Читать книгу Chicken - Paul R. Josephson - Страница 11
From Cage to Carcass
ОглавлениеThis book aims at a fuller understanding of the chicken raised in factory farms, perhaps as a Neo-Luddite might write it, hoping to promote realization about how industrial forces and capitalism changed what was a domesticated yard bird into a protein machine. If this can lead to greater regulation of the industry in the name of animal welfare, pollution control, public health and safety, then I will have succeeded in some small way in meeting my goal. But, above all else, this is a political and environmental history of the broiler, from its early domestication as a chicken, to a provider of the occasional egg or a one-time tough and sinewy meal, or as a meaningful religious symbol; to its appearance as a friend of the family, the farmer and as a collector’s item – Queen Victoria of England being among their admirers; to the factory farm. And it is a history of the chicken that has been transformed by humans from an active, social bird with an ecology of running, pecking and establishing a social (pecking) order that required sun, air, greens and exercise, to one entirely confined to a vanishingly small space, and intended to be chowed down after assembly-line execution before even reaching full maturity.

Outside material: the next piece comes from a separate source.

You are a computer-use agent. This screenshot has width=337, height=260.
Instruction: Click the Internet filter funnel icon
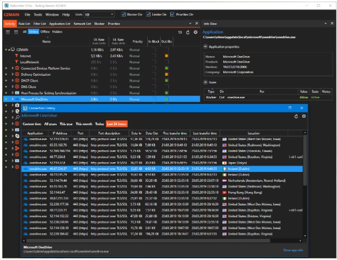(17, 56)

Through hybridization, and eventually through genetics, capitalism was joined with research and agriculture to build broiler birds with specific growth, fat, meat, enzyme, flavor and other properties. By 2000, just three firms in the world provided the vast majority of these magnificent meat machines through their breeder banks. According to the United Nations Food and Agriculture Organization (FAO), there has been a marked decline in the past half-century of farm livestock breeds, in large part because of this process. “Up to 30% of global mammalian and avian livestock breeds (i.e., 1,200 to 1,500 breeds) are currently at risk of being lost and cannot be replaced.”49 A Purdue University study in the Proceedings of the National Academy of Sciences reported that 50 percent or more of ancestral chicken breeds have been lost, and that the greatest decline in chicken diversity took place in the 1950s with the introduction of industrial chicken production.50
In the late 1940s, encouraged by the Great Atlantic and Pacific Tea Company (A&P Supermarkets), thousands of farmers took part in “Chicken of Tomorrow” to present the best, meatiest breeds, which A&P intended to use in display cases around the nation to build America’s taste for chicken. These breeds have given way to the technologically superior broiler (meat generator) of factory farms: a faster-growing chicken with more meat on its bones. The birds are strong in meat, but, like any monoculture, prone to disease, foodborne and otherwise, and with skeletal, vision and other weaknesses. In many ways, they are an icon of CAFOs: meatier, but sicker, birds requiring more and more energy inputs, including antibiotics. They are chickens with an industrial essence. It is time for a new contest – a contest not for a new Chicken of Tomorrow, but rather for a new kind of agriculture, one that is less focused on corporate profits and more focused on producing strong healthy farms and food, that strengthens farm communities and supports local as well as distant markets.